The Moroccan ambassador welcomed the recent launch of the ZODIAC (Integrated Action Against Zoonoses) initiative. The action aims to mitigate the severity of future pandemics through the use of nuclear energy.
IAEA’s African support during the COVID-19 crisis
In Africa, IAEA’s support for its member states has been essential during the COVID-19 crisis.
The agency supports technical cooperation projects in 45 African countries. The projects focus on supporting national and regional initiatives in the fields of agri-food, dietetics, energy, the development of nuclear knowledge and safety, water and the environment, industrial applications, and radioactive technology.
During the COVID-19 pandemic, one-third of African IAEA member states benefited from assistance, Farhane emphasized. He described nuclear technological equipment used for the early detection of COVID-19, helping African countries to stem the spread of the virus.
The IAEA has also supported its African member states with nuclear medicine, he continued. Nuclear medicine has helped African countries provide care for women with cervical cancer, which claims 300,000 lives each year.
Farhane said 90% of cervical cancer victims live in low- to middle-income countries. Cervical cancer is the most common type of cancer in women in nearly half of sub-Saharan countries, he stressed.
For this reason, the Moroccan diplomat concluded, a high-level panel at the General Conference is set to discuss “the role of nuclear technologies in the fight against cervical cancer in the African continent: past experiences and future prospects.”.
Under the banner “Atoms for Peace and Development,” the 64th IAEA General Conference, is set to host 39 side events online. Some will also be accessible to the public.

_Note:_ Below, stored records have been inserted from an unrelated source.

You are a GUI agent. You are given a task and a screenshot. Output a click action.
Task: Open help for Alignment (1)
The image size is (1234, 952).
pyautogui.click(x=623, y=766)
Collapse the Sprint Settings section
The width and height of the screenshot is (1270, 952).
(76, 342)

The annual General Conference aims to highlight the work of the IAEA and of its member states, focusing on nuclear techniques, artificial intelligence in nuclear science, nuclear medicine, and the protection of the world’s water resources against overuse and contamination.
Participants and country representatives hope the event will also be an opportunity for the IAEA to devise a new initiative aimed at strengthening the efficiency of National Nuclear Material Accounting and Control Systems (SNCC).
In addition, the session entails a presentation ceremony to promote accession to multilateral treaties and give representatives of member states the opportunity to express their favor for ratification, acceptance, approval, or accession.